GIVEN DATA:
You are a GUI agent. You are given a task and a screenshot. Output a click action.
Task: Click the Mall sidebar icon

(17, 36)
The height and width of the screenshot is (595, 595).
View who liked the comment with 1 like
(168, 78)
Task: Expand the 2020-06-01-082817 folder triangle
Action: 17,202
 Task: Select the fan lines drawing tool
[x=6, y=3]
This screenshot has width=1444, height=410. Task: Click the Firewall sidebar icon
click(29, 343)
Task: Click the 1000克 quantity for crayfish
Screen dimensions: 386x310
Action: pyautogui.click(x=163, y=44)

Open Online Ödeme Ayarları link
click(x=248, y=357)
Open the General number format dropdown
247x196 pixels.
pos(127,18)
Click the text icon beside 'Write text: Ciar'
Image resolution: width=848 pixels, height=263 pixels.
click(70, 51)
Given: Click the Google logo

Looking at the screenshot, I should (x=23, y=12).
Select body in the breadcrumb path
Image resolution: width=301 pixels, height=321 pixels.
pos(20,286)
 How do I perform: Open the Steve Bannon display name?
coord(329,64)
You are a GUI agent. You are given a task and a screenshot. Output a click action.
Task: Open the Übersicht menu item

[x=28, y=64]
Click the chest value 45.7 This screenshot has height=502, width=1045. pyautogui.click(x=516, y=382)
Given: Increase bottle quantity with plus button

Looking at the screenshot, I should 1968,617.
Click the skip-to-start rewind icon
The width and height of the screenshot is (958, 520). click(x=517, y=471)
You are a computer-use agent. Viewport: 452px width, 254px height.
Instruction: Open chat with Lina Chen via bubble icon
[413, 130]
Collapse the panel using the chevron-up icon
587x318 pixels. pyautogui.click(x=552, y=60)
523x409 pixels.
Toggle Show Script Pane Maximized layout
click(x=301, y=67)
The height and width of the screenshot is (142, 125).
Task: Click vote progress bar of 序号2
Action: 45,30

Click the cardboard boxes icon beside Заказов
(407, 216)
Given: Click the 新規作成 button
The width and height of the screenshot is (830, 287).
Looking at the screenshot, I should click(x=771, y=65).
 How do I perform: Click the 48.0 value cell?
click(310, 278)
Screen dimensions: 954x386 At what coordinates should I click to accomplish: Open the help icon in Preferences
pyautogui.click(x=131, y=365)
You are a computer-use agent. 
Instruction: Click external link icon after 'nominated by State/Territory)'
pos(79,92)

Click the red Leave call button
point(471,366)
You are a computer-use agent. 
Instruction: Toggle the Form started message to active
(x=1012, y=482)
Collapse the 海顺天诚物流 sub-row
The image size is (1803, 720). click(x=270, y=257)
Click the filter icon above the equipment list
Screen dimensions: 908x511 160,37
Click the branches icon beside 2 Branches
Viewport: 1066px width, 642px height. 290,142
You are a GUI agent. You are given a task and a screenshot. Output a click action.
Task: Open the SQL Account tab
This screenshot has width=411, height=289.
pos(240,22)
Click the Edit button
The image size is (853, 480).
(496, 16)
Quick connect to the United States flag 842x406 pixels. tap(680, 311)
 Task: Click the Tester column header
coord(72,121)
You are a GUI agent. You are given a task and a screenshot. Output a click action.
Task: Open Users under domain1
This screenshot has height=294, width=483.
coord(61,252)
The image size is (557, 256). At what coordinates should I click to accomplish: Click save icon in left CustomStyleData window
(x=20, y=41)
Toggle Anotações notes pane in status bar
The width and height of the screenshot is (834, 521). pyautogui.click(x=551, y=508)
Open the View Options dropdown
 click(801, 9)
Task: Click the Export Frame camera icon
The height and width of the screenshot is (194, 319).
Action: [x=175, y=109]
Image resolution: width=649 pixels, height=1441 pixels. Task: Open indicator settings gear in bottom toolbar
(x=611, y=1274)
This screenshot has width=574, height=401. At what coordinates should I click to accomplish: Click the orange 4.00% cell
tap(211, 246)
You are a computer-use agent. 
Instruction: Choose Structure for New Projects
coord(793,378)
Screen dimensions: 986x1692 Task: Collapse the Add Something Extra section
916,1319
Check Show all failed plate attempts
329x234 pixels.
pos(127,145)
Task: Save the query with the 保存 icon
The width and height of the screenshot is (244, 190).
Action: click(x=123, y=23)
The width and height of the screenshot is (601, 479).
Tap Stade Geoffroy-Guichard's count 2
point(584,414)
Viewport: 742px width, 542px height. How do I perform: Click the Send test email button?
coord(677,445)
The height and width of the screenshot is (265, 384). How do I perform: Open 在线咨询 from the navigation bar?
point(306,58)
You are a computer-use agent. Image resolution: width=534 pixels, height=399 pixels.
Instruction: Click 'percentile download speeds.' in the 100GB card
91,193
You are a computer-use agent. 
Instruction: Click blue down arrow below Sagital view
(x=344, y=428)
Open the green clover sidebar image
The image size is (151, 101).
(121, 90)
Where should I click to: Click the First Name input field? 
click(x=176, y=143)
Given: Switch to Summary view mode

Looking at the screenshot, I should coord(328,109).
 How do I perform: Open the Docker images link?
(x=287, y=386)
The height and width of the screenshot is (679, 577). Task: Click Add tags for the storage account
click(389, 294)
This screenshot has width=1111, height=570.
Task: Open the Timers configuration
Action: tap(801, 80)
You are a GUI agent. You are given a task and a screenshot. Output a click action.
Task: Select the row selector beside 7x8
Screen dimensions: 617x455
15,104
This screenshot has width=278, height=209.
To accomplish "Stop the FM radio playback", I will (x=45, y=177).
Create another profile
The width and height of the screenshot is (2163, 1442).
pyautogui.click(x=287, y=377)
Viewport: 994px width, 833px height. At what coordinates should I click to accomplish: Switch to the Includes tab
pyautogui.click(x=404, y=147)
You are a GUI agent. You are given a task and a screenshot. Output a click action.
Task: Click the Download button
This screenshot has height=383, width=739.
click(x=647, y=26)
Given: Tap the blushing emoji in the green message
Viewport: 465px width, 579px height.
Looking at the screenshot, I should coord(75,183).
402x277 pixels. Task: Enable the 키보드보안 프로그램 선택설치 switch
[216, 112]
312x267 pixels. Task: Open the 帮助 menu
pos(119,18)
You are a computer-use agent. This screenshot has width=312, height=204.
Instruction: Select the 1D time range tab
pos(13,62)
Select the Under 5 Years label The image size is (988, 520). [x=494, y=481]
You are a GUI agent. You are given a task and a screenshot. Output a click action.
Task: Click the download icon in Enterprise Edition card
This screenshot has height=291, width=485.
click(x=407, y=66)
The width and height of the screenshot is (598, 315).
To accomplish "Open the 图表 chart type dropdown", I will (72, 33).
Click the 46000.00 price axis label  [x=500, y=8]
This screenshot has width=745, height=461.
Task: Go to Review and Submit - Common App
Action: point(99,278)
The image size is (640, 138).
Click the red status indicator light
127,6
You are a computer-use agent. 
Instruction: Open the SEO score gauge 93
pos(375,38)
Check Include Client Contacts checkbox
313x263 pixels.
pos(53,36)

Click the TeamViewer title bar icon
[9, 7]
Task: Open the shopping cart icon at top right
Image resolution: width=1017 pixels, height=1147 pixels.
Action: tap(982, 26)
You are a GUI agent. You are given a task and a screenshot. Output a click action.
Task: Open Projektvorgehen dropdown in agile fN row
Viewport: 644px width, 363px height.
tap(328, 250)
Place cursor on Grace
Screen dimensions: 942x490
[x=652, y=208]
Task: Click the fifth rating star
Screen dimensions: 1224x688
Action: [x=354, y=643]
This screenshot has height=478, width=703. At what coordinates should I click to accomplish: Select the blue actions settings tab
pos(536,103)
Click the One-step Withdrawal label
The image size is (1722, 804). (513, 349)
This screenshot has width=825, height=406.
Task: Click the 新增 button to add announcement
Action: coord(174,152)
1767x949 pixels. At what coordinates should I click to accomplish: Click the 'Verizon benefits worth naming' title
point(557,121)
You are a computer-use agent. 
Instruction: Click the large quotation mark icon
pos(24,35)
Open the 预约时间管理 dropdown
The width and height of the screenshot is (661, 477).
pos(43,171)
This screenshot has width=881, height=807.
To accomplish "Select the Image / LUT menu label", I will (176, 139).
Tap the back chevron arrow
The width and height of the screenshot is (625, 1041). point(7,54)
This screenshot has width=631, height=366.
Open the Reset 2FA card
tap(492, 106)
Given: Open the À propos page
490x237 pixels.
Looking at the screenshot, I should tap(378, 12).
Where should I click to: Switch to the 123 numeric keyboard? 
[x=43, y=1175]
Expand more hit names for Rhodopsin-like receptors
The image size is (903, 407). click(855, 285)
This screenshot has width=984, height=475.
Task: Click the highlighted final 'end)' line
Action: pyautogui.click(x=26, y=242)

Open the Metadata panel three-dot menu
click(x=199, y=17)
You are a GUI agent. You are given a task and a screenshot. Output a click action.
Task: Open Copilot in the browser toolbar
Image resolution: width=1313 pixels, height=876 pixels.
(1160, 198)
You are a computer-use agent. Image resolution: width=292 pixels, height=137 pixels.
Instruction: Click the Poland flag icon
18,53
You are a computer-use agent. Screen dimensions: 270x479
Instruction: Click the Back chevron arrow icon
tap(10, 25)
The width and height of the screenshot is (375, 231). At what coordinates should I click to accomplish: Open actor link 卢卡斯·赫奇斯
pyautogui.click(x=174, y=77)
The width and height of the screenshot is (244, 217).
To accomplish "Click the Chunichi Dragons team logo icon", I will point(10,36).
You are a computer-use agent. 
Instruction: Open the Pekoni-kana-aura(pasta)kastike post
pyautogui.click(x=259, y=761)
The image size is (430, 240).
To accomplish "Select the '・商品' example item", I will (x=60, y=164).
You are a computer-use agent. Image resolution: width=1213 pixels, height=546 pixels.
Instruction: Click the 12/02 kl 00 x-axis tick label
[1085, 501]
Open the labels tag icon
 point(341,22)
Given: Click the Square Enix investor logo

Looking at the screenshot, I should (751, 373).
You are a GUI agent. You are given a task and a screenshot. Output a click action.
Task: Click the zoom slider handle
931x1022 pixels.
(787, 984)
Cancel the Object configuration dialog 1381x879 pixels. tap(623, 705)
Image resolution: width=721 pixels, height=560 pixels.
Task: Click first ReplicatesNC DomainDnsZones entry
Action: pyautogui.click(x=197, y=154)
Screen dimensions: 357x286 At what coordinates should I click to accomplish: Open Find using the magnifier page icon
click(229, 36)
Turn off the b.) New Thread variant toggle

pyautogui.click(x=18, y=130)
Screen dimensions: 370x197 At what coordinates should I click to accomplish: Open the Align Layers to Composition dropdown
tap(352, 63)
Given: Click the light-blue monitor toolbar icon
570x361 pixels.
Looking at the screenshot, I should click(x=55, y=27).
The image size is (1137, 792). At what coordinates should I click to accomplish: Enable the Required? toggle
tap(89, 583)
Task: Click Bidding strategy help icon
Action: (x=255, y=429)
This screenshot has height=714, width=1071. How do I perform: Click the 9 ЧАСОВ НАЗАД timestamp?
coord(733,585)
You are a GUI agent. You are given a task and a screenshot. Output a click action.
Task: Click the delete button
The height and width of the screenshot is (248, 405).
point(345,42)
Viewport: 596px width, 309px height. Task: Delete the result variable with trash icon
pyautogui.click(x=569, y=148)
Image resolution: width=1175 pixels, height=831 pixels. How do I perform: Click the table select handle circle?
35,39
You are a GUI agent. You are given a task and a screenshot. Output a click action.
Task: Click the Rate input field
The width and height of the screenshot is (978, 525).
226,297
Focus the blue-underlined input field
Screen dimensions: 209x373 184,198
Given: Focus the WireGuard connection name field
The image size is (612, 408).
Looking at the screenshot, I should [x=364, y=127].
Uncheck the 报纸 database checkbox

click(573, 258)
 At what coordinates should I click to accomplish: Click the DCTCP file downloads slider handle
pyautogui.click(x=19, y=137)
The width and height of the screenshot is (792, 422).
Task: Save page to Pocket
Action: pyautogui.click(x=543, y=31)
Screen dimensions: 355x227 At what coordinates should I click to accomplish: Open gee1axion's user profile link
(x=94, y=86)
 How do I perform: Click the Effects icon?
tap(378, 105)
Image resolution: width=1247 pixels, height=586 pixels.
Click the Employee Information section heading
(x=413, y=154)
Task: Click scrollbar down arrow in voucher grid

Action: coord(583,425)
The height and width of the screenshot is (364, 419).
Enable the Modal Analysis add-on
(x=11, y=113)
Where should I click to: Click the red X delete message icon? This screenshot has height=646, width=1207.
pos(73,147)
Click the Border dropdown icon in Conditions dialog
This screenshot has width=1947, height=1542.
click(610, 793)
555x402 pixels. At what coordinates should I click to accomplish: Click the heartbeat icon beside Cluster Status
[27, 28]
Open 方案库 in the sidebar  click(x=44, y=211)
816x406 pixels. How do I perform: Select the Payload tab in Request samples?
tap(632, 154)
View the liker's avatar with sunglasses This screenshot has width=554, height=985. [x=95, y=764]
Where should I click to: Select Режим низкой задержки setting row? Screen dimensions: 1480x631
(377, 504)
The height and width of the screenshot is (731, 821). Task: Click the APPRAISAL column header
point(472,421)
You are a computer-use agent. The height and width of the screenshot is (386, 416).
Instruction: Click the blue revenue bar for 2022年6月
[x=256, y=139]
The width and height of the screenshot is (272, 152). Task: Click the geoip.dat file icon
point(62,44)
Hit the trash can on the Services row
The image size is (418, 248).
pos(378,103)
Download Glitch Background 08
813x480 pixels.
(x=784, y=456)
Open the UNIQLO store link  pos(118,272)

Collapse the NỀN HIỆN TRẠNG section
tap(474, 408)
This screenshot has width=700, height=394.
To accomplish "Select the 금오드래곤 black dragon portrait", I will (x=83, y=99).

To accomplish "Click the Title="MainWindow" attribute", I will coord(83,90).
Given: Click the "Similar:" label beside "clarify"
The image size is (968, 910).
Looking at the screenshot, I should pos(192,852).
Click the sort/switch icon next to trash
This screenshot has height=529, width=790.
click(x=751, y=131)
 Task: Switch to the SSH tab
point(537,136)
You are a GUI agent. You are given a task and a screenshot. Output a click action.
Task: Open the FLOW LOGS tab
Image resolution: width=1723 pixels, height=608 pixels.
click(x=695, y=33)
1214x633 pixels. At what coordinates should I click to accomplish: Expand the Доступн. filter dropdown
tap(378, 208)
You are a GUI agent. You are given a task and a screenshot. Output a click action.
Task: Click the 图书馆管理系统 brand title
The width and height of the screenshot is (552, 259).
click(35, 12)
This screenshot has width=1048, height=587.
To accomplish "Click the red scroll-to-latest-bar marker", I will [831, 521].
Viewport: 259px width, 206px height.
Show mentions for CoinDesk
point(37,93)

WHAT YOU SHOULD DO: The lines from the start of the entries above through the line containing "Given: Click the 新規作成 button" are the ones to return, please; copy them exactly and include both ends.

RESPONSE:
You are a GUI agent. You are given a task and a screenshot. Output a click action.
Task: Click the Mall sidebar icon

(17, 36)
The height and width of the screenshot is (595, 595).
View who liked the comment with 1 like
(168, 78)
Task: Expand the 2020-06-01-082817 folder triangle
Action: 17,202
 Task: Select the fan lines drawing tool
[x=6, y=3]
This screenshot has width=1444, height=410. Task: Click the Firewall sidebar icon
click(29, 343)
Task: Click the 1000克 quantity for crayfish
Screen dimensions: 386x310
Action: pyautogui.click(x=163, y=44)

Open Online Ödeme Ayarları link
click(x=248, y=357)
Open the General number format dropdown
247x196 pixels.
pos(127,18)
Click the text icon beside 'Write text: Ciar'
Image resolution: width=848 pixels, height=263 pixels.
click(70, 51)
Given: Click the Google logo

Looking at the screenshot, I should (x=23, y=12).
Select body in the breadcrumb path
Image resolution: width=301 pixels, height=321 pixels.
pos(20,286)
 How do I perform: Open the Steve Bannon display name?
coord(329,64)
You are a GUI agent. You are given a task and a screenshot. Output a click action.
Task: Open the Übersicht menu item

[x=28, y=64]
Click the chest value 45.7 This screenshot has height=502, width=1045. pyautogui.click(x=516, y=382)
Given: Increase bottle quantity with plus button

Looking at the screenshot, I should 1968,617.
Click the skip-to-start rewind icon
The width and height of the screenshot is (958, 520). click(x=517, y=471)
You are a computer-use agent. Viewport: 452px width, 254px height.
Instruction: Open chat with Lina Chen via bubble icon
[413, 130]
Collapse the panel using the chevron-up icon
587x318 pixels. pyautogui.click(x=552, y=60)
523x409 pixels.
Toggle Show Script Pane Maximized layout
click(x=301, y=67)
The height and width of the screenshot is (142, 125).
Task: Click vote progress bar of 序号2
Action: 45,30

Click the cardboard boxes icon beside Заказов
(407, 216)
Given: Click the 新規作成 button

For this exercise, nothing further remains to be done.